Was müsste also anders gemacht werden?
Statt Militärs zu entsenden, müssten Funktionsträger an der Basis, in
den Gemeinden, in die Hilfsaktionen eingebunden werden. Sie kennen am
besten die Lage vor Ort, die Menschen in der Nachbarschaft, die
Bedürfnisse und die lokalen Gegebenheiten.
Im Umkehrschluss: Welche Folgen hat denn die militärische Variante?

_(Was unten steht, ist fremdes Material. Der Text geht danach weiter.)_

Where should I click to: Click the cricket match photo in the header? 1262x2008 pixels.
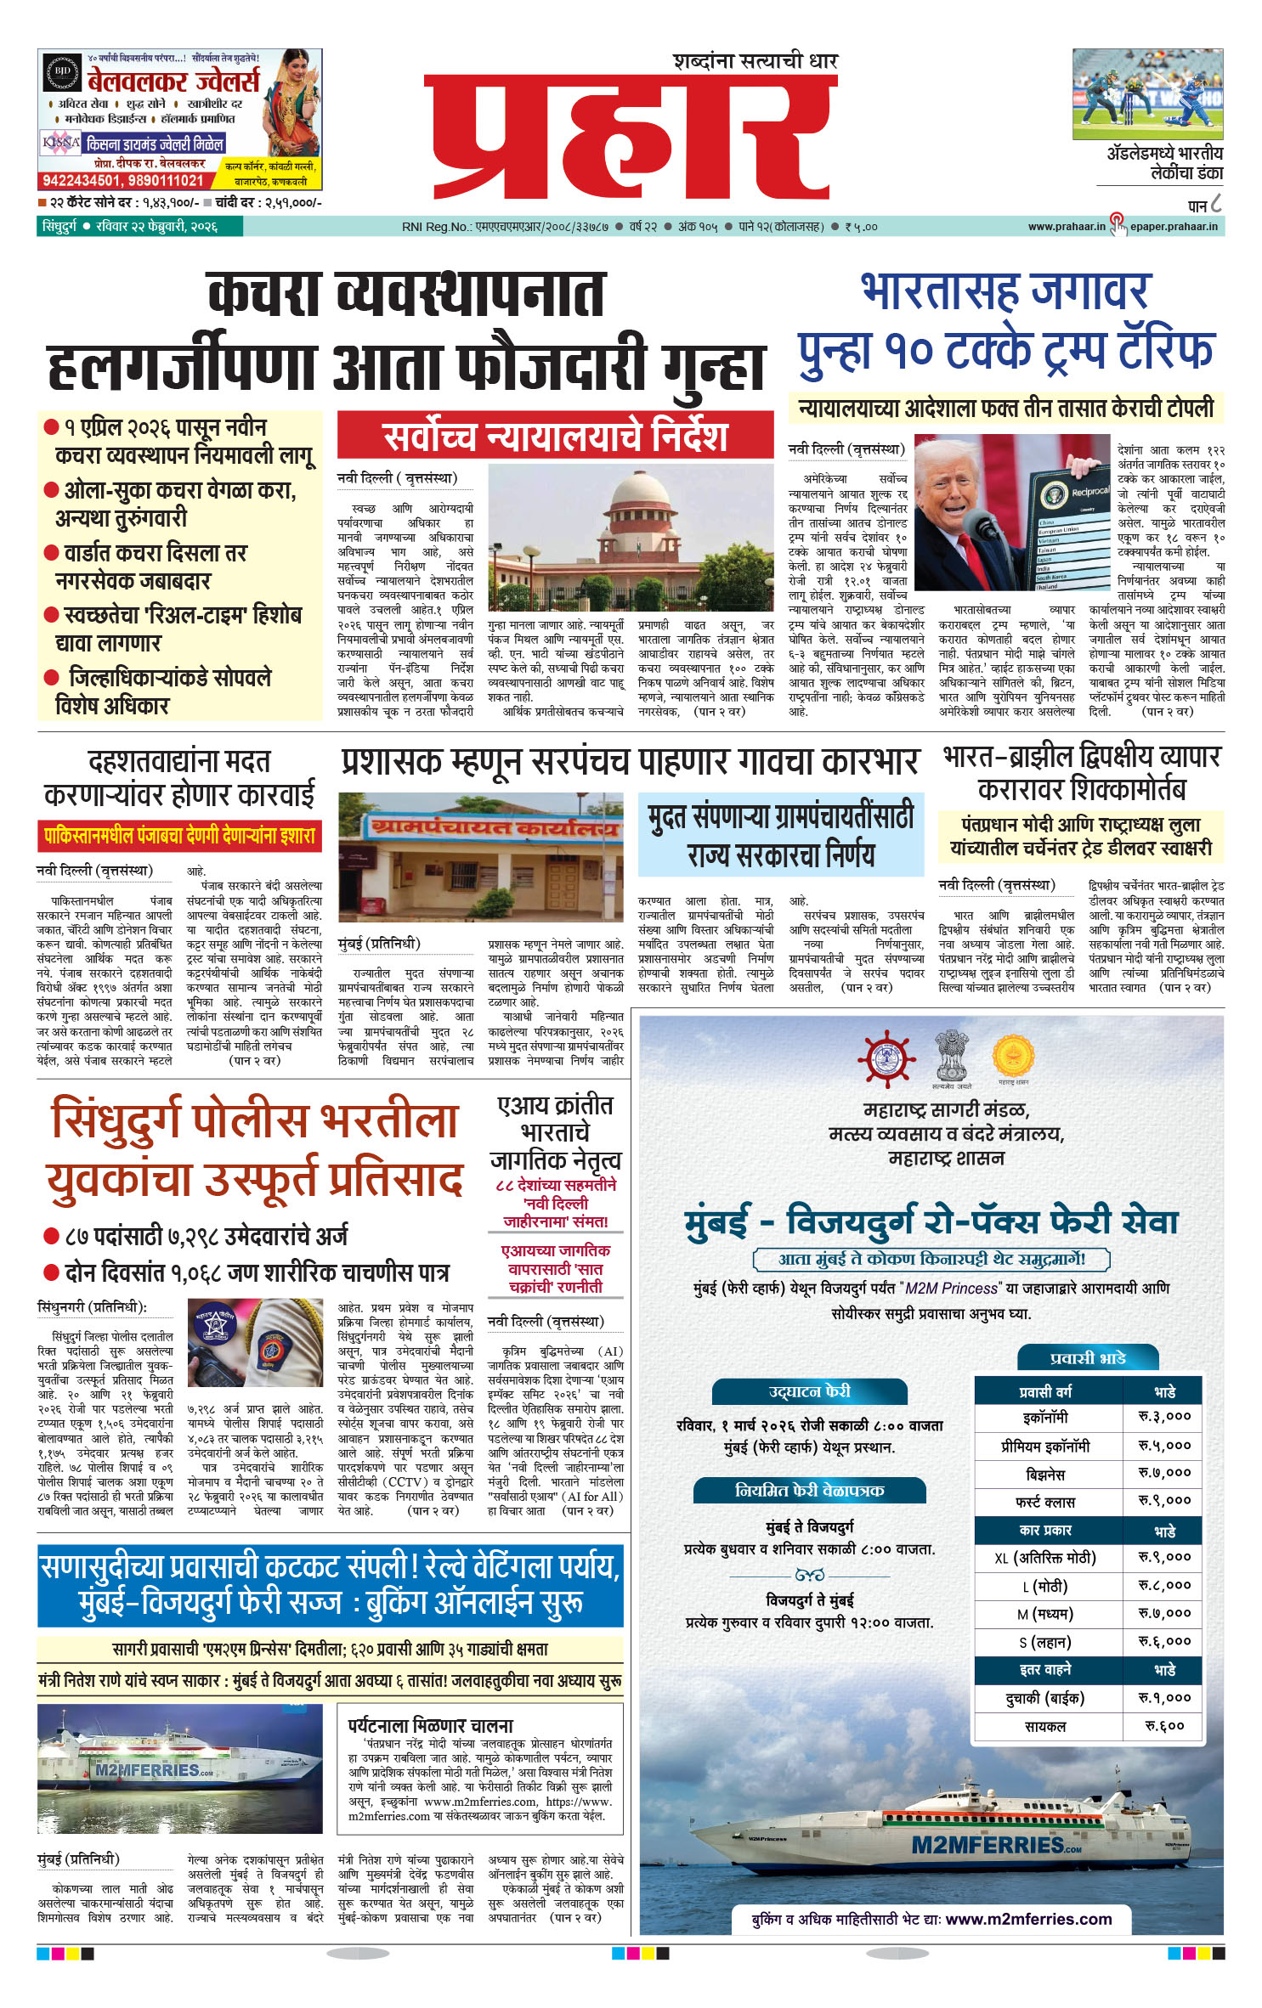point(1147,93)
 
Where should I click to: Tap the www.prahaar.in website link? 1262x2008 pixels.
point(1066,227)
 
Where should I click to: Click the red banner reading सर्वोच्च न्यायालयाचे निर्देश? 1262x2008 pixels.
point(555,435)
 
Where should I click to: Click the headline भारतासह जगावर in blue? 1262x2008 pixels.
point(1005,291)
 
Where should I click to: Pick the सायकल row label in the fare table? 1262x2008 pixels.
point(1044,1727)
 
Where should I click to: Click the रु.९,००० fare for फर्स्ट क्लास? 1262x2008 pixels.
point(1163,1501)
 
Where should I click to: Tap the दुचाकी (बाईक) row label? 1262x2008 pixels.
point(1044,1699)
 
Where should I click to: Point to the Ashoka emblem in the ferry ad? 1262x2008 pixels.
point(951,1055)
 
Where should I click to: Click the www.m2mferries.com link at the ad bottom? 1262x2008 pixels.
point(1028,1919)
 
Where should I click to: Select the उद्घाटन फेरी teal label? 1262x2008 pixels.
point(809,1391)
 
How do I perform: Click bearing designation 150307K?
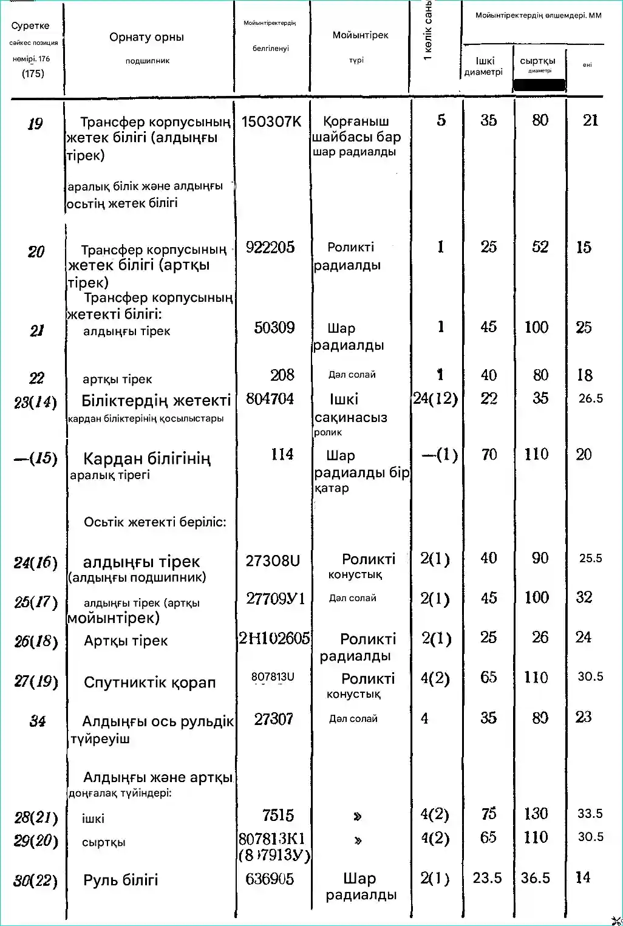pyautogui.click(x=271, y=121)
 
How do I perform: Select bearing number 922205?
pyautogui.click(x=270, y=247)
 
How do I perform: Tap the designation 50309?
pyautogui.click(x=274, y=328)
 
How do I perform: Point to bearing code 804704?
pyautogui.click(x=270, y=399)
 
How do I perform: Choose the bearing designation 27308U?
pyautogui.click(x=272, y=561)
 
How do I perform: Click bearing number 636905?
pyautogui.click(x=270, y=879)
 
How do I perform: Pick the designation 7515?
pyautogui.click(x=277, y=815)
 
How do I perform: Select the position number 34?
pyautogui.click(x=37, y=721)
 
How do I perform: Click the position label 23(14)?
pyautogui.click(x=35, y=402)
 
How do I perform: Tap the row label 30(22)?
pyautogui.click(x=35, y=880)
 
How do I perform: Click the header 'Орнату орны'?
pyautogui.click(x=146, y=37)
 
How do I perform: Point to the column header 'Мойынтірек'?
pyautogui.click(x=360, y=35)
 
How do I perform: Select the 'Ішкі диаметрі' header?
pyautogui.click(x=484, y=66)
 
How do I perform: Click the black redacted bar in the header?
pyautogui.click(x=539, y=85)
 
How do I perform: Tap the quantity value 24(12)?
pyautogui.click(x=435, y=399)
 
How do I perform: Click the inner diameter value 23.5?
pyautogui.click(x=487, y=878)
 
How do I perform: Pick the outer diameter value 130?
pyautogui.click(x=536, y=814)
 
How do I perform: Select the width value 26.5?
pyautogui.click(x=590, y=398)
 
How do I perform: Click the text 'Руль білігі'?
pyautogui.click(x=120, y=880)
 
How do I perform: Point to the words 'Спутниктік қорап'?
pyautogui.click(x=149, y=683)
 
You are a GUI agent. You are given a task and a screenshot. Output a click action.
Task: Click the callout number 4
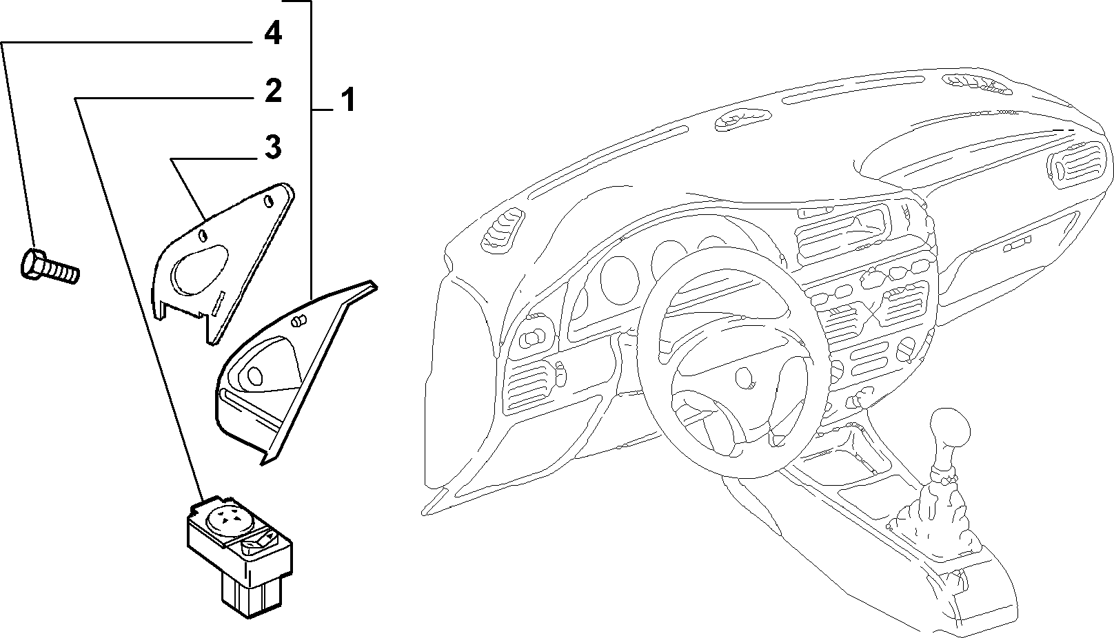tap(273, 34)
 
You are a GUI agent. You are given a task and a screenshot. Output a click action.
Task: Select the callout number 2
tap(273, 91)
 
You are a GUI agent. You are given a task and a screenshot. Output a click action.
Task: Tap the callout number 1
tap(348, 99)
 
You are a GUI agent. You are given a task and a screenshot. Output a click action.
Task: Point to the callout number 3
tap(273, 147)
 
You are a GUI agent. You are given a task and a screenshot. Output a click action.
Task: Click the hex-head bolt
tap(50, 267)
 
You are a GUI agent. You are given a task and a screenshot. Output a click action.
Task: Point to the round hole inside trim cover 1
tap(255, 376)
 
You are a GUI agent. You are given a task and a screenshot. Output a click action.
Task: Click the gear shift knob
tap(949, 431)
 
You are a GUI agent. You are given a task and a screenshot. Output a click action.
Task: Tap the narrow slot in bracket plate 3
tap(219, 302)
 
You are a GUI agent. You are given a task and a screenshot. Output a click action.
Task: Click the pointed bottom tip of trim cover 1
tap(263, 464)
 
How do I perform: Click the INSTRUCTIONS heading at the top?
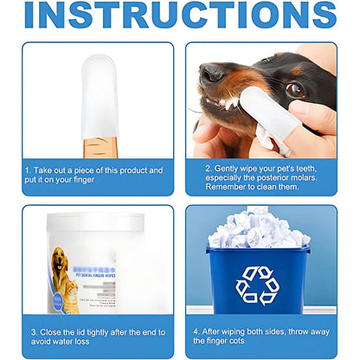[x=180, y=15]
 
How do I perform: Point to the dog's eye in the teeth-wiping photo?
[x=294, y=89]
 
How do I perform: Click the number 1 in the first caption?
[x=28, y=170]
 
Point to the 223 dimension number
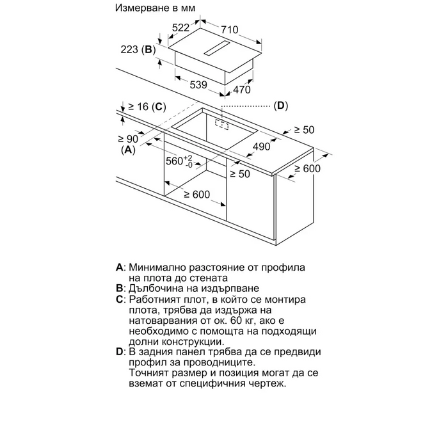tap(130, 50)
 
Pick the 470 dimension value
tap(241, 90)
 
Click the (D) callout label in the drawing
tap(281, 106)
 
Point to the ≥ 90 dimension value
tap(129, 138)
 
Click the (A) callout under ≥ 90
tap(129, 150)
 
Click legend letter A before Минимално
tap(120, 266)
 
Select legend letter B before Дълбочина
tap(120, 289)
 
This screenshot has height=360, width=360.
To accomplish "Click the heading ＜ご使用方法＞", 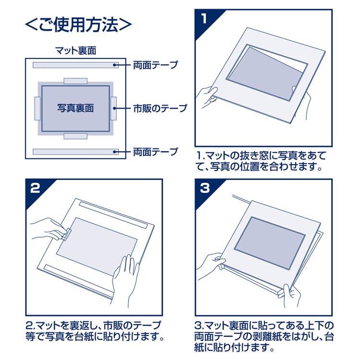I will pyautogui.click(x=78, y=24).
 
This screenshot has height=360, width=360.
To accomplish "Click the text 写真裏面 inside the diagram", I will pyautogui.click(x=75, y=108).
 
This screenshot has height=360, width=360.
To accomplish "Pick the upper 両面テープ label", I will pyautogui.click(x=155, y=65).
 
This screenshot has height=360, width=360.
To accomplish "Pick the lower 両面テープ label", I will pyautogui.click(x=155, y=152).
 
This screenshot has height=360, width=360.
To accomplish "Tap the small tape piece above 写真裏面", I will pyautogui.click(x=75, y=81).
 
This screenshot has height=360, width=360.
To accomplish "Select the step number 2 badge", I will pyautogui.click(x=35, y=188).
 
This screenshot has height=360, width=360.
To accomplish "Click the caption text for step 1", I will pyautogui.click(x=262, y=162).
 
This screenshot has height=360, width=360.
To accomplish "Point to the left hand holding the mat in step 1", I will pyautogui.click(x=208, y=96).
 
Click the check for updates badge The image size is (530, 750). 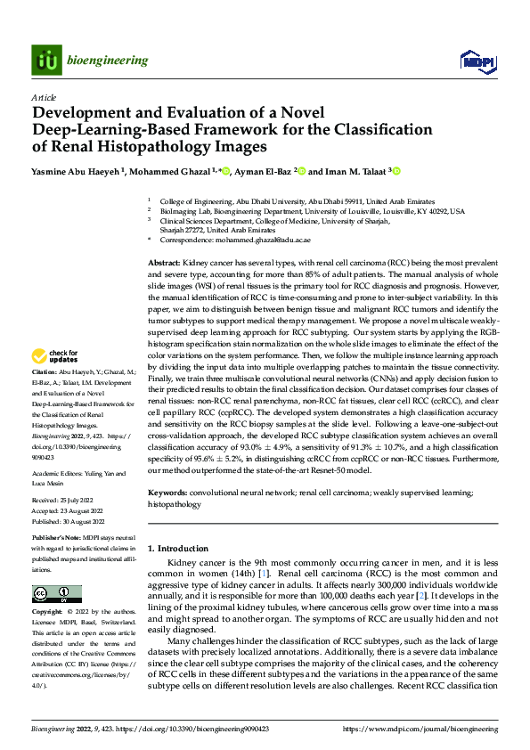click(x=54, y=359)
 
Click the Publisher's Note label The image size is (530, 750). click(x=57, y=539)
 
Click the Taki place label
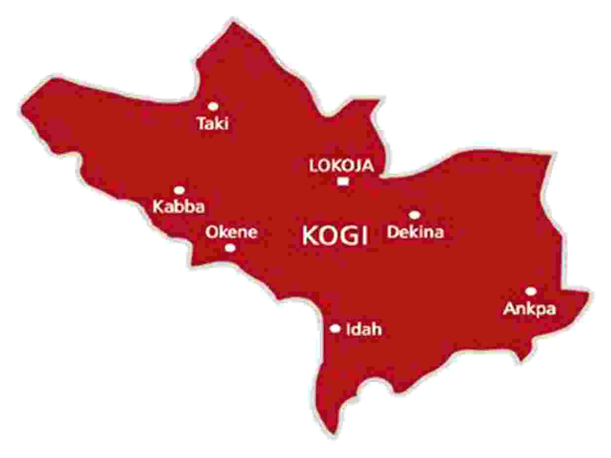point(213,123)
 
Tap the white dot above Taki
point(213,106)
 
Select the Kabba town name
point(178,206)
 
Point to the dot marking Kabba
point(179,190)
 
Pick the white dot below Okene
point(230,248)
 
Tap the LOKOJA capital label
point(341,166)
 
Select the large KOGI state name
point(335,236)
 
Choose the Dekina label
point(415,231)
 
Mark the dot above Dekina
point(414,215)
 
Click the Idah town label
point(364,329)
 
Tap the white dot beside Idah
point(336,328)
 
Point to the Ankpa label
point(530,309)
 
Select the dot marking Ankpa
point(530,291)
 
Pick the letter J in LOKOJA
point(354,166)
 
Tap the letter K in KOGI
point(310,236)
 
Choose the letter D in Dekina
point(392,231)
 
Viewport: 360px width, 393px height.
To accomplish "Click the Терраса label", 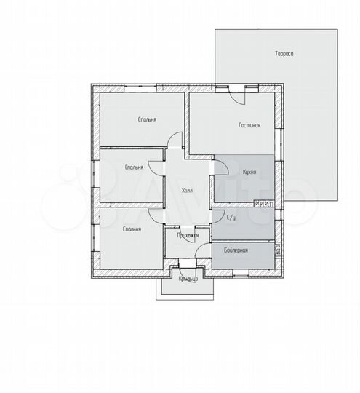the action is (x=284, y=54).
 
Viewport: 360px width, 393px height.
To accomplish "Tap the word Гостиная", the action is (x=249, y=125).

Kurzfristig wurde und wird die notwendige Hilfe für die Bevölkerung
aufgehalten. Auch das Bild nach außen wird beeinflusst: Haitianer gelten
mehr als Furcht einflößend denn als hilfsbedürftig. Das beeinflusst ohne
Zweifel die Hilfsbereitschaft. Vor allem aber fließen viel Energie und
Geld in den Unterhalt der massiven Truppenverbände, statt, wie es
notwendig wäre, in die Hilfe.
Vor allem in Lateinamerika wird die Truppenentsendung der USA
kritisiert. Welche Interessen hat Washington in Haiti?
Die Reaktion steht im Einklang mit den historischen Beziehungen beider
Staaten. Die USA haben Haiti in der Vergangenheit wiederholt besetzt -
und das könnte natürlich wieder geschehen. Das Hauptinteresse der USA
besteht darin, den Einfluss lateinamerikanischer Staaten in Haiti zu
begrenzen. Die USA wollen ihren direkten Einfluss behalten, darum geht es.
Sie stehen in ständiger Verbindung mit sozialen und humanitären
Organisationen, die in Haiti arbeiten. Wie lautet Ihre Zwischenbilanz:
Wie sollte die US-Regierung künftig vorgehen?
Die USA und andere Staaten sollten mit den Gemeinden an Ort und Stelle,
mit ihren Funktionsträgern und lokalen Strukturen arbeiten. Es muss
darum gehen, die Leute in Haiti zu befähigen, sich selbst zu helfen.
Eine Lehre ist auch, dass Regierungsstellen und
Nichtregierungsorganisationen ihre Entscheidungen und finanziellen
Interessen offen legen sollten. Und schließlich sollte man nach einer
bekannten Prämisse vorgehen: Man muss die Bevölkerung Haitis so
behandeln wie man selbst in einer solchen Situation behandelt werden möchte.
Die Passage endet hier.